The idea was that every school has to have an eco-club as these clubs would at least engage 30 to 50 children and they would be the ones to implement the clean air and proper waste management ideas.
“Our main interest was engaging the children in recycling workshops, to really have the three R’s elements of recycle, reuse, reduce but also find innovative ways of dealing with waste rather than burning it. Through MDD, these clubs would be tasked to come up with songs and skits that tackled issues to do with environment.”
Kandole explains that they had hoped to engage more children and that is the time the country was hit by the Covid-19 pandemic.
The idea was to come up with a training manual with all the information that the teachers would use to train the children on proper waste management but also relating to the national curriculum to see that whatever they are doing is in line with the curriculum.

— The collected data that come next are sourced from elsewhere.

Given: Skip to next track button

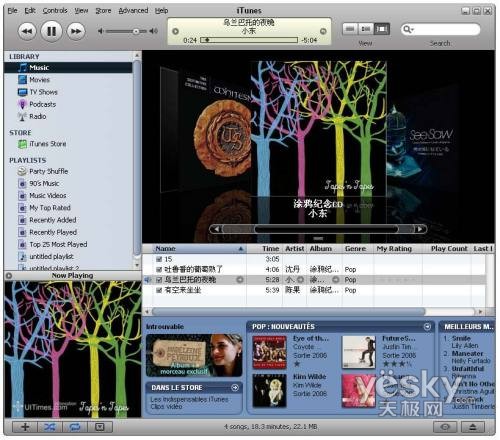Looking at the screenshot, I should coord(76,31).
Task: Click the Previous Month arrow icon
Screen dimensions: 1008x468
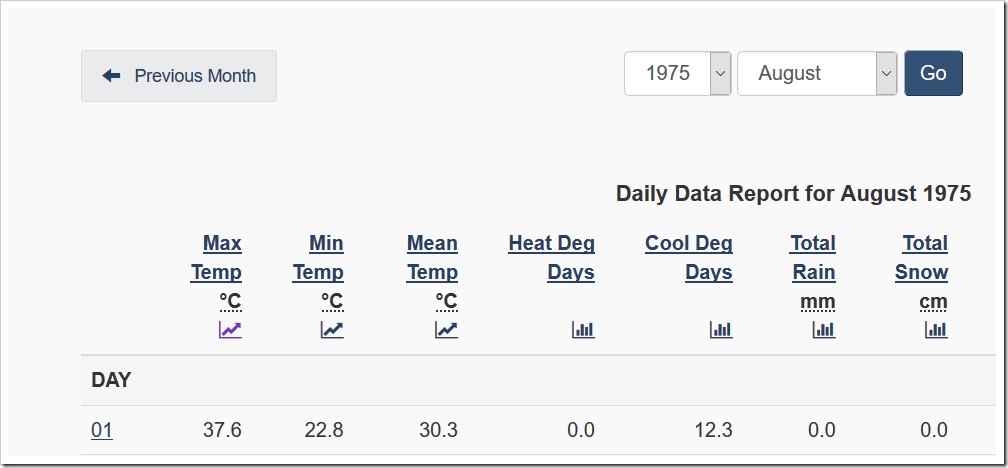Action: pyautogui.click(x=111, y=76)
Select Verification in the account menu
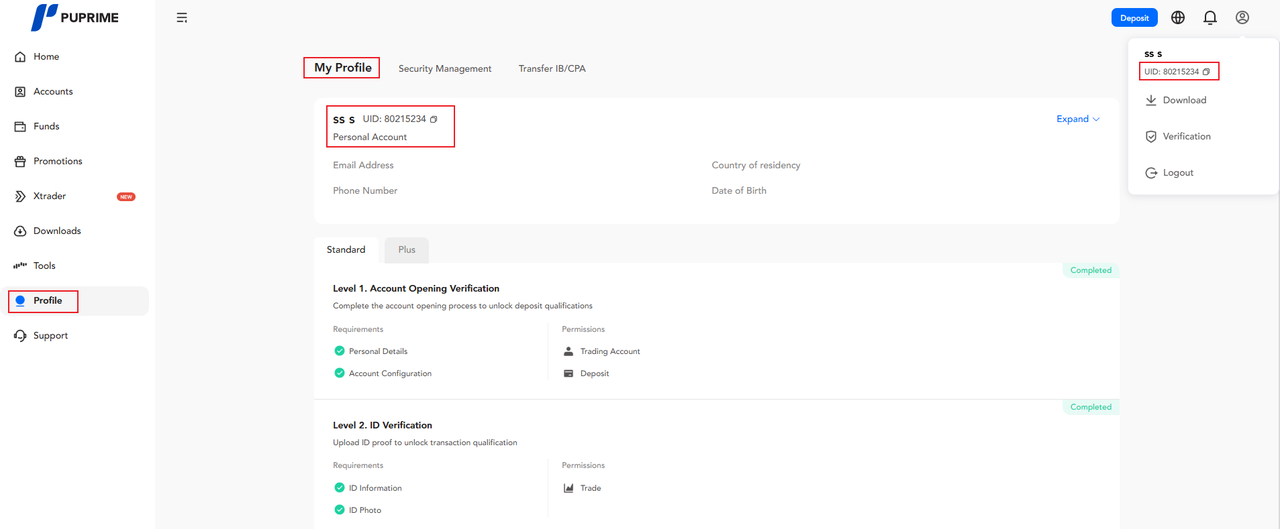This screenshot has height=529, width=1280. (x=1185, y=136)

Eco Action Uganda started 8 years ago, they support marginalised youth and women to come up with innovations in waste management but mostly concentrating in improving their livelihoods.
The future
How the waste is turned into other reusable products is the training Eco Action Uganda and the alumni are going to start because at the end, they want to minimise the amount of waste that is taken away to the land in a bid to end waste burning that pollutes the air.
“Each schools is going to have a sort of demonstration garden. Each waste that is going to be collected is going to be turned into organic manure that will be used in the garden. Part of the training is going to be on urban agriculture, how they can turn waste into a fertiliser,”Namanya explains.
She adds that in the next phase they are going to train hands on how to use these materials.
“We want to train these youngsters and their teachers that what you use can actually be turned into other reusable stuff that have a much bigger function and value. We hope to upscale this, we started with five schools and we want to see how we can take this initiative to all other public schools in Kampala.”
They also have a plan to engage a number of schools both in and out of Kampala to do a festival where schools would compete on different innovations under a theme on Environment.
The numbers
Worldwide, we are producing over 300 million tons of plastic each year, 50% of which is for single use purposes.
More than 8 million tons is dumped into the ocean yearly, becoming a big environmental issue and threat to our ecosystems and biodiversity.
Kampala city, Uganda, generates 750 tons of waste a day of which half is collected and sent to the dumpsites and the other half, mainly plastics and polythene, is irresponsibly disposed and finding its way from our communities and streets, to drainage channels, to rivers, lakes, and wetlands.